- 3 Minutes to read
- Print
- DarkLight
- PDF
QQ - How do I use the integrated model processor on very large tables?
- 3 Minutes to read
- Print
- DarkLight
- PDF
The Integrated Model Processor (for both R and Python) takes as input a Profile Result Grid. Profiles can be calculated on dimensions of up to 1 million discrete rows (although it is recommended to keep the number lower than this - ideally no more than 100,000 discrete values).
Discrete indexes are not built for fields with more than X discrete values - on large tables this may mean that a field that needs to be used as a profile dimension is stored as a continuous field and so cannot be added to the Multi-Function Profile report. A field is discrete if it has a number after it in the Database Tree:
An attempt to add a continuous field as a dimension will generate the following message:
"Continuous fields cannot be profiled."
There are several ways of working around this to prepare data for processing in R or Python.
- Export Table Data to file and load the file into native R/Python environment as required (Note: this is not using the integrated model processing, but may be the desired approach)
- Create a sample of the large table and work with the smaller sample table
- Create a discrete dimension field on the original table
Export Table Data to file
Preparing and then exporting data tables in DataJet is quick and easy to do, regardless of data-size, so this may be the most efficient way of working with existing R or Python models. To export data do the following:
- Open the table in data-view:
- Database Tree | Table Object | Right-Click | DataView.
- Drag table object into DataSet Hotbar, then Right-Click | Open Copy
- Drag the table object into the workspace and open as a new tab
- Drag the table or individual fields onto the table grid to add columns to the template. To edit the template, right-click on the table grid and choose Edit Template
- Filter data by dropping DataSets onto the grid. Common actions are:
- Remove nulls from a column
- Remove outliers (i.e., negative field values, values above or below a certain limit)

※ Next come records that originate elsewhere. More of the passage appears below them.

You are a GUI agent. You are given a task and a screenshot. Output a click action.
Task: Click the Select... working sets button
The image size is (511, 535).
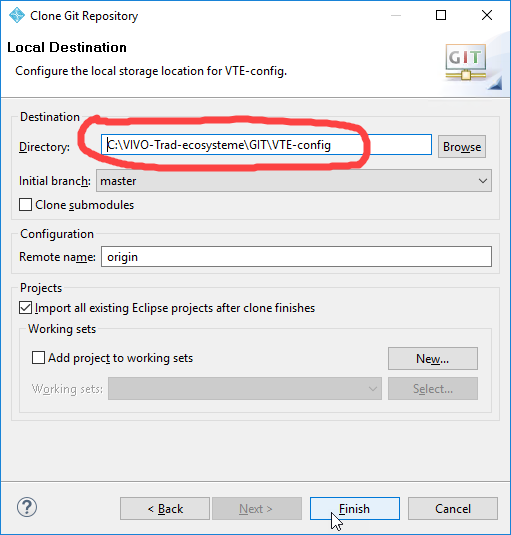click(433, 389)
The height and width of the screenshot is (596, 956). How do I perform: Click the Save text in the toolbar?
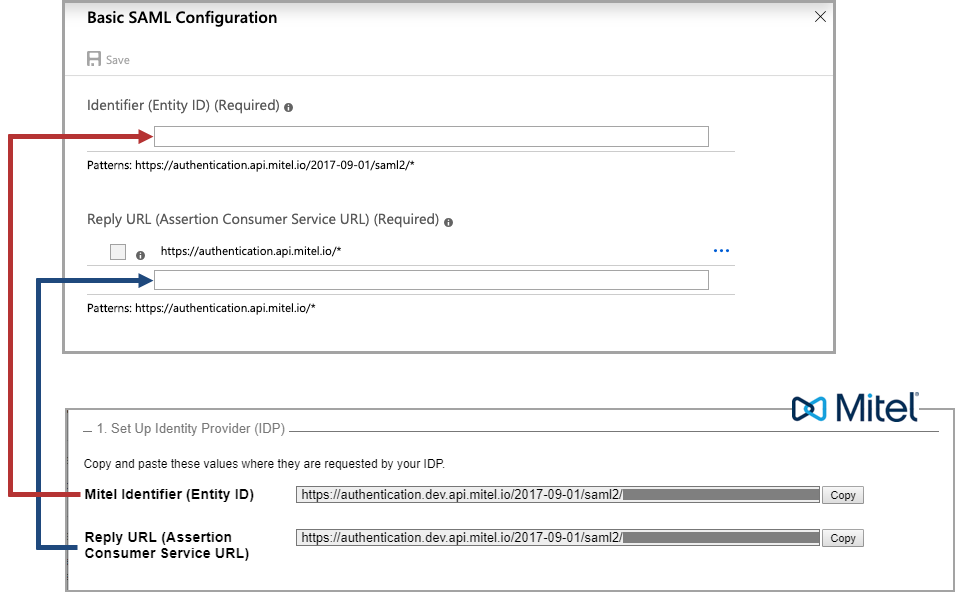[x=118, y=60]
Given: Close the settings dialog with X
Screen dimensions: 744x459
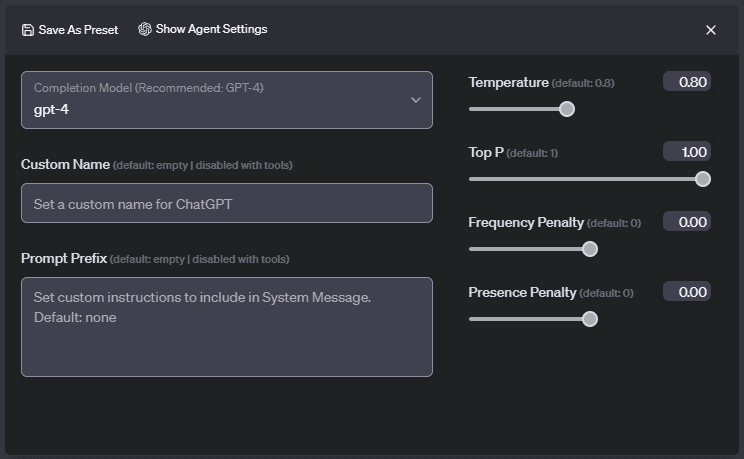Looking at the screenshot, I should pos(711,30).
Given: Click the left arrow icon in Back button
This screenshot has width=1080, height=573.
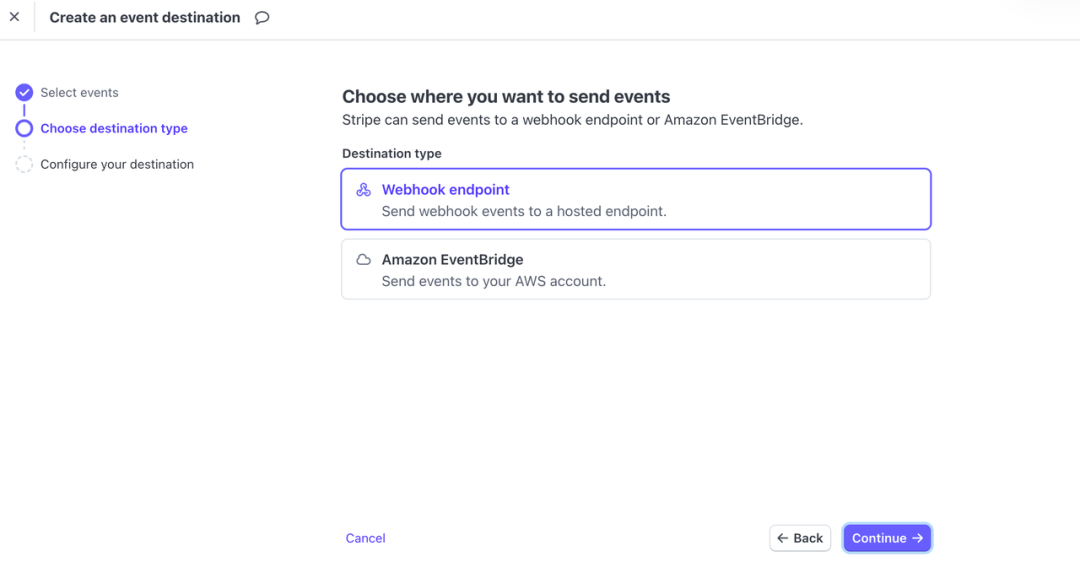Looking at the screenshot, I should 783,538.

- Remove fields of a specific value
- Apply a random sample
- When the data is ready, select the Export Data option from the Data View micro-toolbar. This will create a delimited file. Depending on the number of records it may also be possible to export to a spreadsheet.
Once the data has been exported, it can be imported into a python or R environment as necessary
Create a sample table
Creating a sample table from a larger table is easy to do. First prepare the data using one of the following methods:
- Open the table in data-view:
- Database Tree | Table Object | Right-Click | DataView.
- Drag table object into DataSet Hotbar, then Right-Click | Open Copy
- Drag the table object into the workspace and open as a new tab
- Drag the table or individual fields onto the table grid to add columns to the template. To edit the template, right-click on the table grid and choose Edit Template
- Filter data until it has less than a million rows (100,000 is a good number for a sample table) by dropping DataSets onto the grid or using the right-click menu. Common actions are:
- Remove nulls from a column
- Remove outliers (i.e., negative field values, values above or below a certain limit)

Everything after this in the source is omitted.